A
a24900
My boss just told me a concept I didn't know. (I am middle level Java
programmer.) -- "code review".
How did you manage to become a programmer without knowing that? A NASA
study from 1987 (yes, the idea is old and established) found that one
finds twice as much faults this way compared to testing. Other, later
sources have found an advantage of 20:1 or 33:1 in time spend on
finding and fixing faults ( which might be exaggerated).
According to what I heard, "code review" is somebody reads the thousands
lines of code written by other person
There is a difference between a code-monkey and a real programmer.
The average amount of code a real programmer writes is in the hundreds
of lines per month. That is average, and assumes thorough research of
the problem to solve, thought-out hand-written code, and code
documentation in an non-trivial field of work in a corporate
environment. I am not talking about endless copy-paste junk. It
further assumes tests are counted separately.
errors (logic errors, I guess, since the code at least can be compiled
and run).
Or, like, for example, multi threading errors? Potential performance
or scaling problems? Potential access right problems? Potential
deployment problems? Resource conflict problems?
And of course the biggies, too. Like misunderstanding or
misinterpreting of specification. Plus the human component, e,g,
weeding out slackers who didn't report their progress accurately, and
are of course behind schedule. Or fakers who can't code at all but got
the job with a faked CV.
I feel this is crazy!!!
Programmers who don't want that other programmers look at their code
usually have something to hide. Real programmers typically like to
show their code to demonstrate their competence and get
acknowledgments from their peers.
Since the reviewer has to "read" the original
code author's mind
No, the reviewer has to read the specification.
and make sure the code does what the author wants
No, makes sure the code does what the specification says.

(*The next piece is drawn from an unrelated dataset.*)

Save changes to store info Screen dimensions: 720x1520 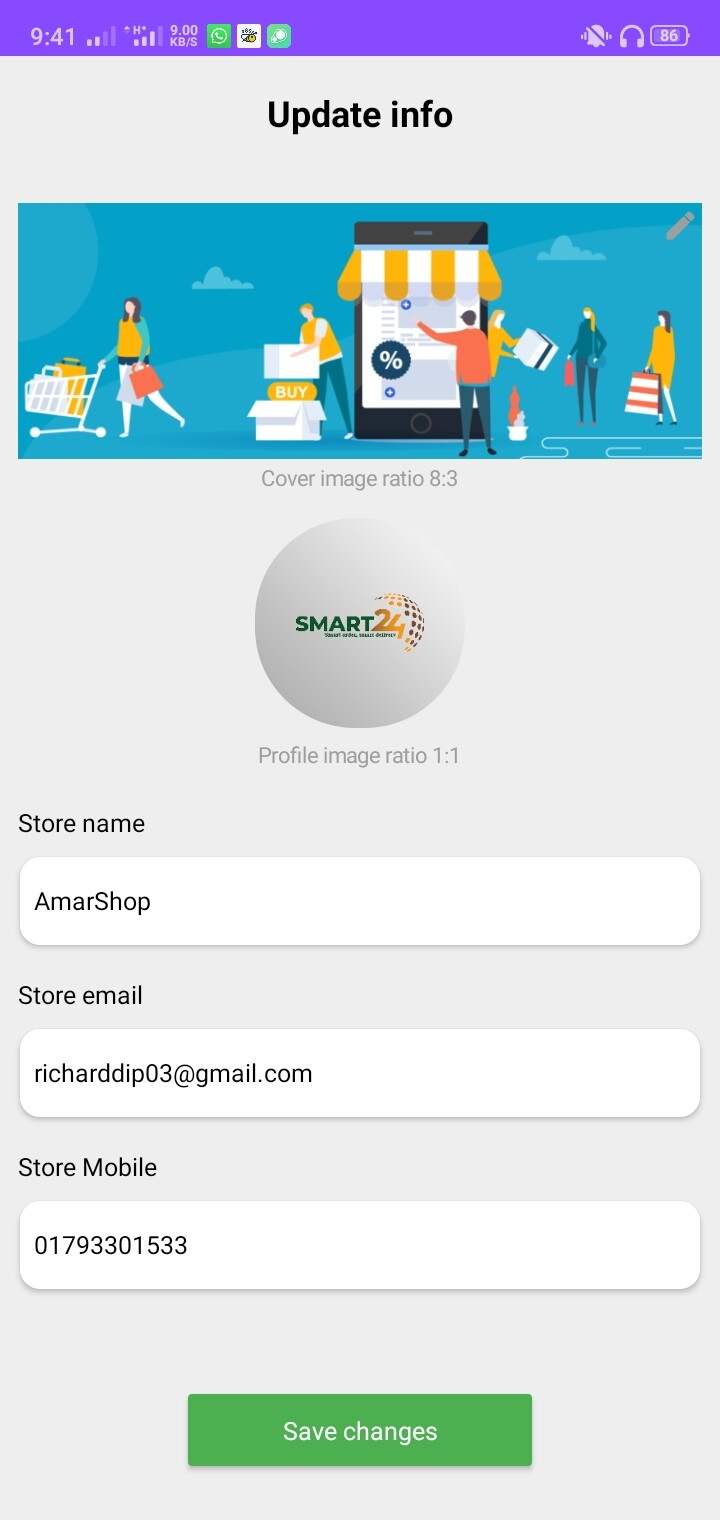[x=360, y=1431]
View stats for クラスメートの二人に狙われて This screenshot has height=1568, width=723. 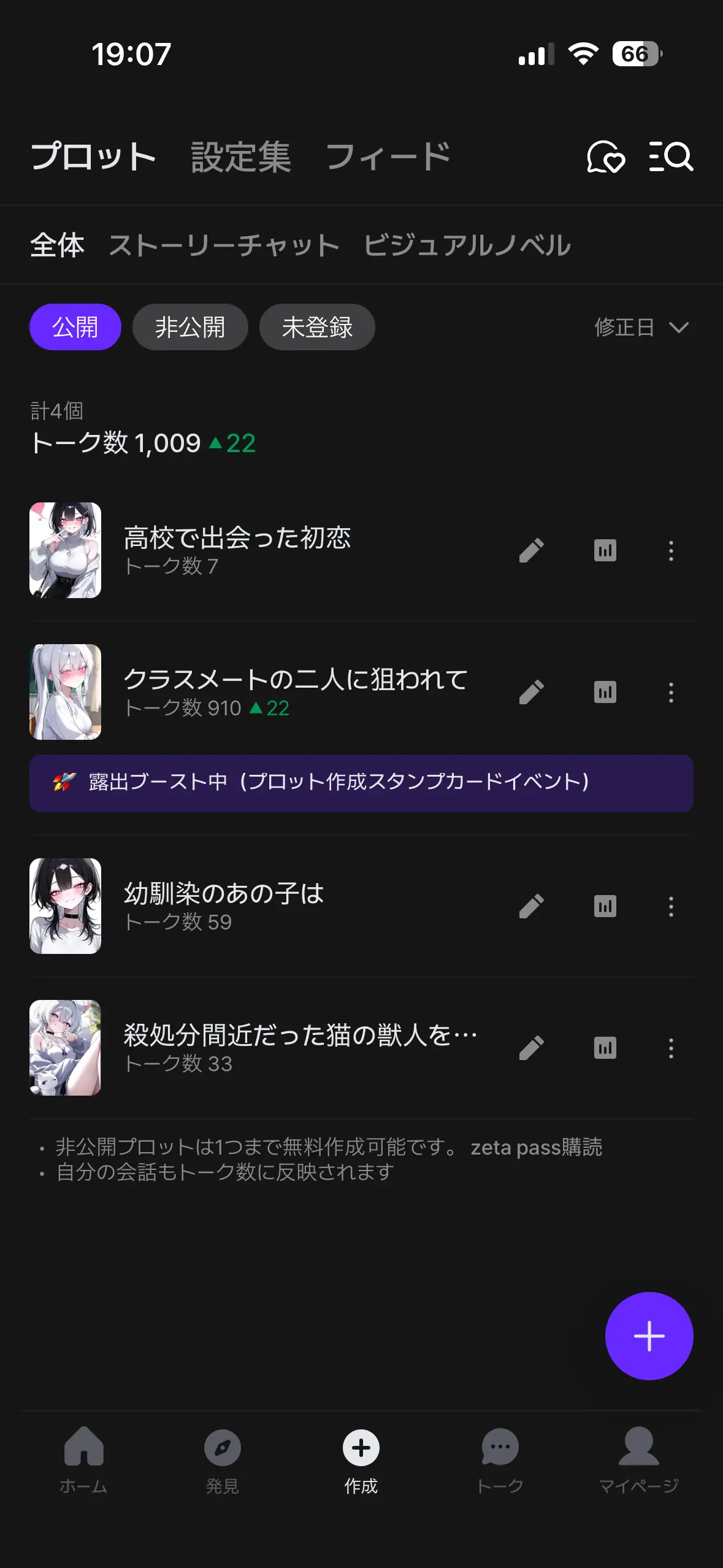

and no hidden surprises! How this could be possible?! This would be
extremely time consuming and nobody knows better about the code than the
author.
If the author is the only one capable of understanding and handling
the code then the code has no long-term value. If the code is
unreadable or incomprehensible for others, it has a major fault, it is
unmaintainable. Code reviews are already valuable if all they could do
was to guard against unmaintainable code.
My boss says this is very common practice in software engineer development.
Your boss has a clue. A rare event in some corporate environments.
Consider listen to him, there are much worse bosses out there.